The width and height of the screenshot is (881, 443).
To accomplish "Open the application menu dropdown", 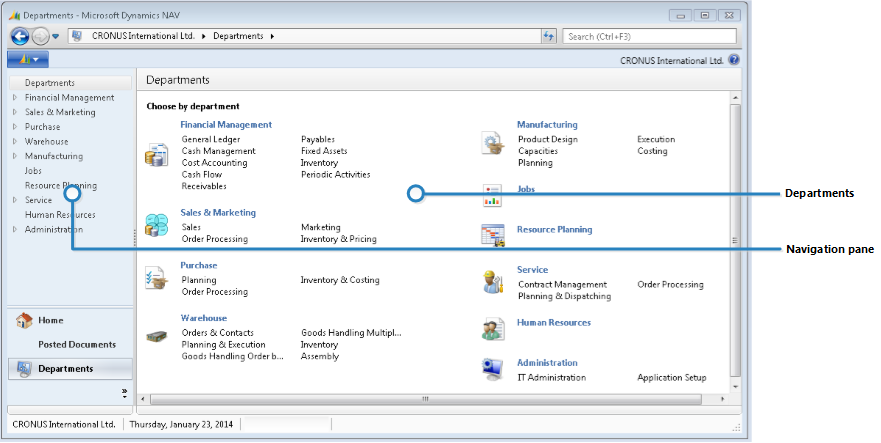I will [28, 60].
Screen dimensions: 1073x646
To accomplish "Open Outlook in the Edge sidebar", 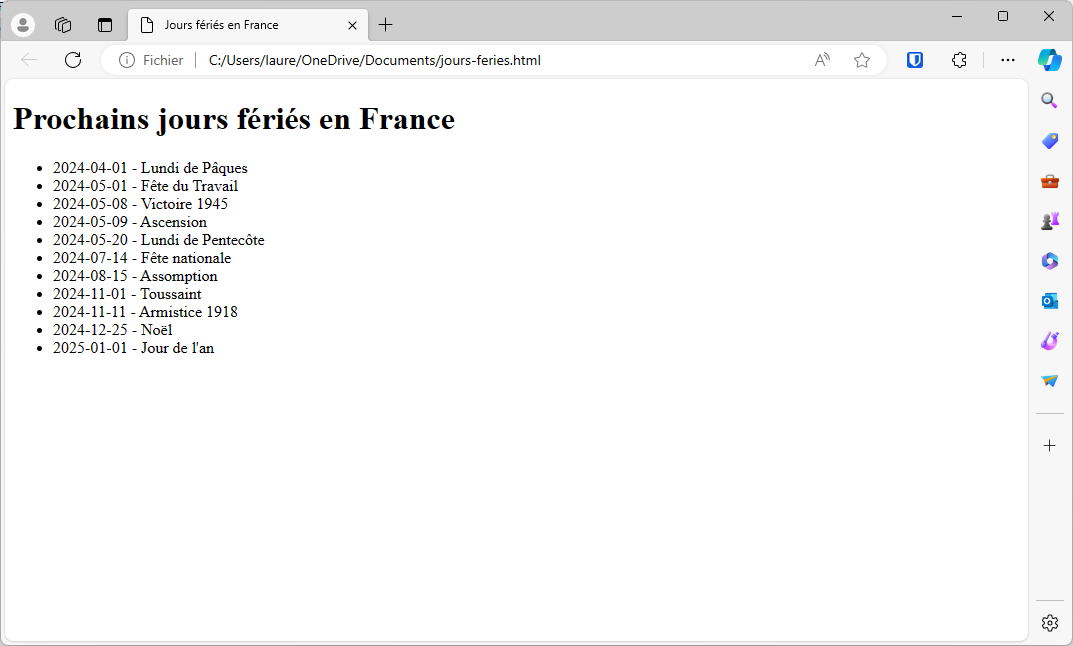I will (1049, 301).
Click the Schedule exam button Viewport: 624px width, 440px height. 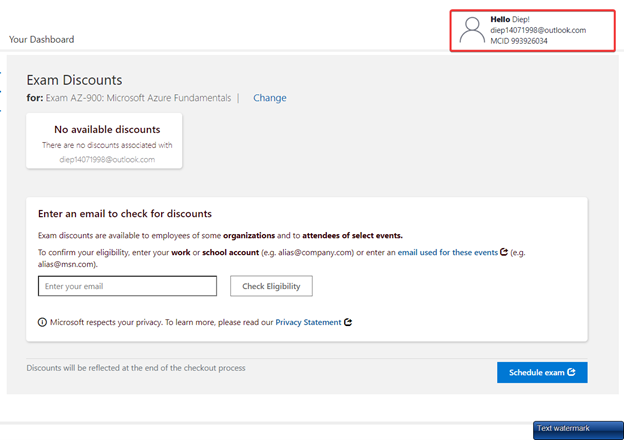(541, 372)
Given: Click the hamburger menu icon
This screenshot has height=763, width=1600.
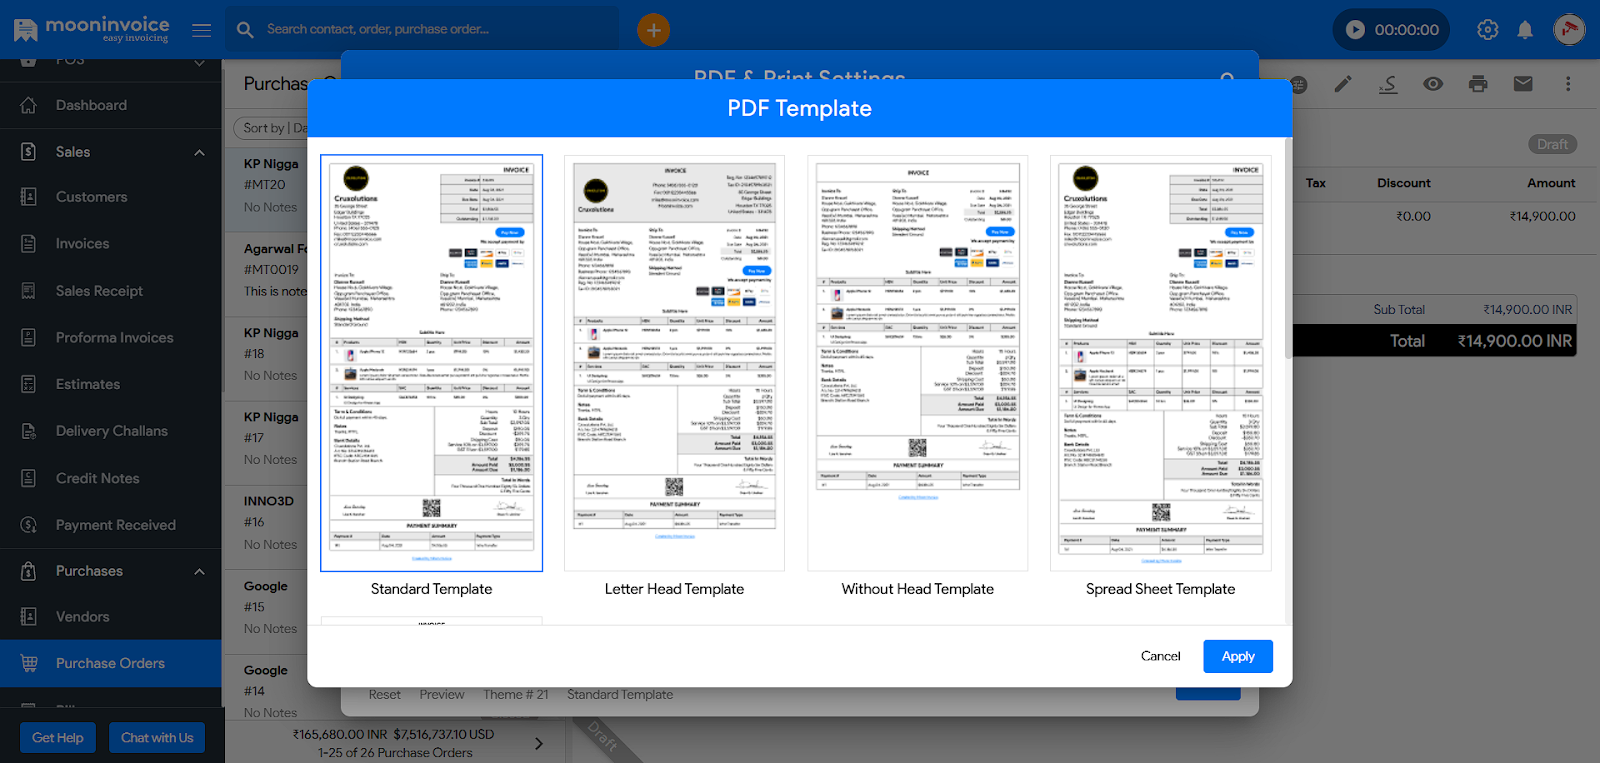Looking at the screenshot, I should (x=201, y=30).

#### REQUIRED WORK
Transcribe the items word for word, from the line containing "Given: Click the hamburger menu icon" through the end of the items, both included. Leave the pictures out.

#### OUTPUT BELOW
Given: Click the hamburger menu icon
This screenshot has height=763, width=1600.
Looking at the screenshot, I should (x=201, y=30).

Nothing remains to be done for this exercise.